Since that experience, I’ve adopted an “inside/outside” methodology to derive the test feature list. First, I look “inside” the product, going through the schematic and picking key features for testing. The priority is to check for solder faults as quickly as possible, based on the assumption that the constituent components are 100% pre-tested and reliable. Then, I look at the product from the “outside”, as a consumer might approach it. First, I look at the marketing brochure and see what was promised: “world class WiFi performance” demands a different level of test from “product has WiFi”. Then, I try to imagine all the ways a customer might interact with the product – such as pressing the power button – and add those points to the test list. This means every connector needs to have something stuffed in it, every switch pressed, every indicator light must get checked.
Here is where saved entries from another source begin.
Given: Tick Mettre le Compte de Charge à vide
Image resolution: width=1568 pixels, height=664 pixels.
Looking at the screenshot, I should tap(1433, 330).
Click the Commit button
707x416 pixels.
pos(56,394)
Red arrow calls out the mechanical switch pusher that drifted out of tolerance with the corresponding electrical switch

UX

Test jig UX can have a large impact on test throughput and reliability; test operators are human, and like all humans are susceptible to fatigue and boredom. A startup I worked with once told me a story of how a simple UX change drastically improved test throughput. They had a test that would take 10 minutes on average to run, so in order to achieve a net throughput of around 1 minute per unit, they provided the factory 10 testers. Significantly, the test run-time would vary from unit to unit, with a variance of several minutes from unit to unit. Unfortunately, the only indicator of test state was a single light that could either flash or change color. Furthermore, the lighting pattern of units that failed testing bore a resemblance to units that were still running the test, so even when the operator noticed a unit that finished testing, they would often overlook failed units, assuming they were still running the test. As a result, the actual throughput achieved on their first production run was about one unit every 5 minutes — driving up labor costs dramatically.
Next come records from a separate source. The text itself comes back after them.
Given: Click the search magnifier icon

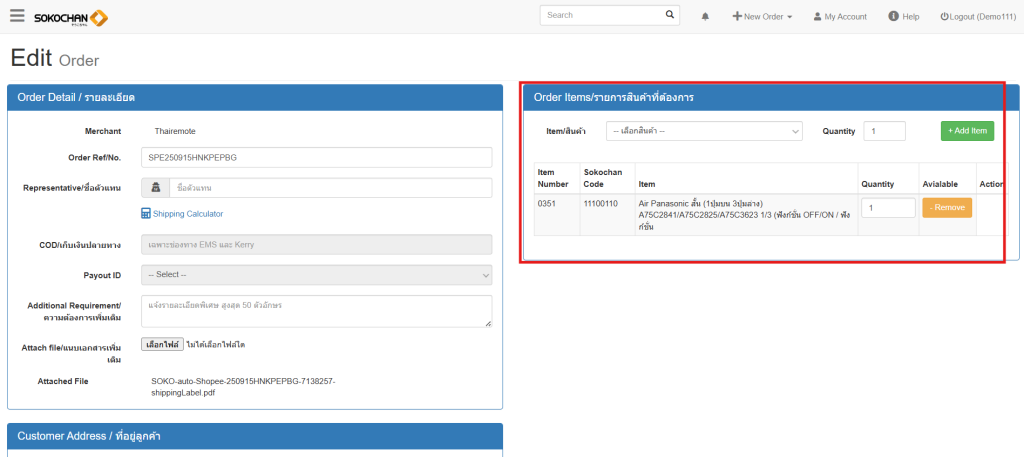Looking at the screenshot, I should click(x=670, y=15).
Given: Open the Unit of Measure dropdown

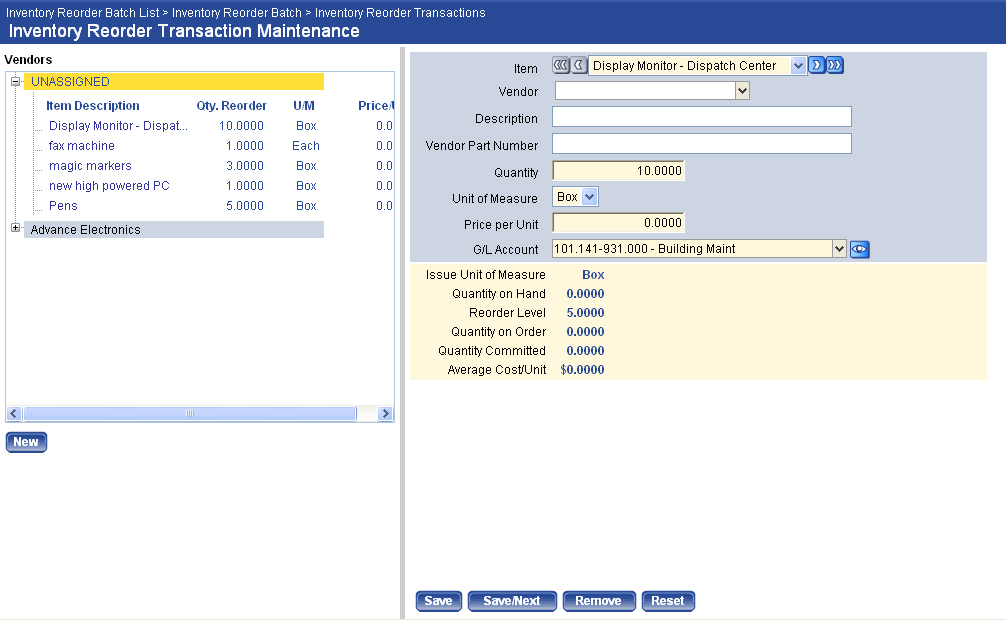Looking at the screenshot, I should click(x=589, y=197).
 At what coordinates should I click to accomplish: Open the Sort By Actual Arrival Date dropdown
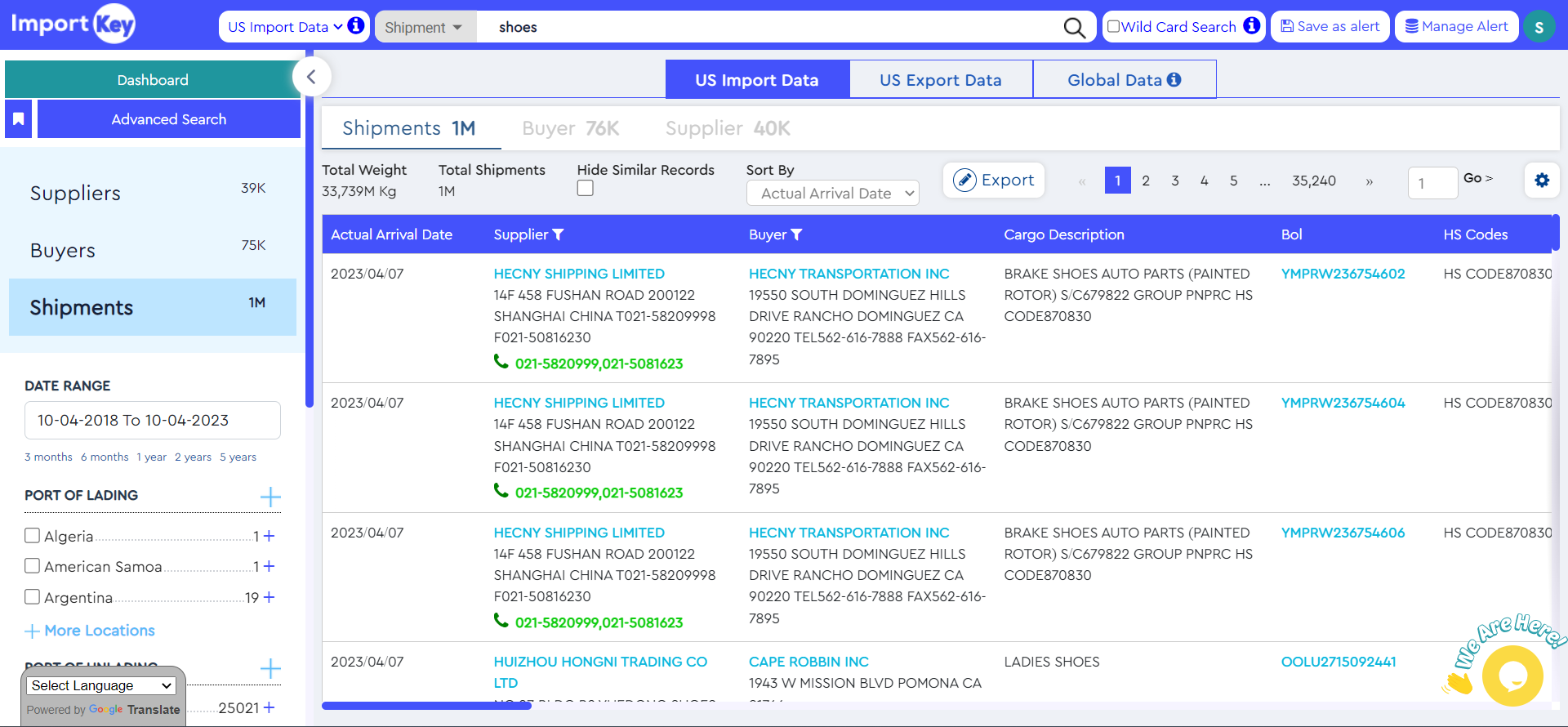tap(832, 194)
Once the they refactored the UX to include an audible chime that would play when the test was finished, aggregate test cycle time dropped to a bit over a minute – much closer to the original estimate.

Thus, while one might think UX is just for users, I’ve found it pays to make wireframes and mock-ups for the tester itself, and to spend some developer cycles to create an operator-friendly test program. In some ways, tester UX design is more challenging than the product UX: ideally, you’re creating a UX with icons that are internationally recognizeable, using little or no text, so operators anywhere in the world can just sit down and use it with no special training. Furthermore, you’re trying to create user engagement with something as banal as a test – something that’s literally as boring as watching paint dry. I’ve even gone so far as putting a mini-game in the middle of a long test sequence to keep operators attentive. The mini-game was of course directly relevant to the testing certain hardware sensors, but it was surprisingly effective because the operators would race each other on the mini-game to see who could finish the fastest, boosting throughput and increasing worker happiness.

At the end of the day, factories are powered by humans, and it pays to employ a human-first design process when crafting test programs.

Automation

Human operators are prone to error. The more a test can be automated, the more reliable it can be, and in the long run automation will save money. I once visited a large mobile phone maker’s factory, and witnessed a gymnasium-sized room full of test stations replaced by a pair of fully robotic test stations. Instead of hundreds of operators plugging cables in and checking aspects like screen and camera quality, a delicate ballet of robotic actuators would plug connectors into every port in a fraction of a second, and every feature of the phone from the camera to the GPS is tested in a couple of minutes. The test stations apparently cost about a million dollars to develop, but the empty cavern of idle test jigs sitting next to it was clear testament to the labor cost savings of such a high degree of automation.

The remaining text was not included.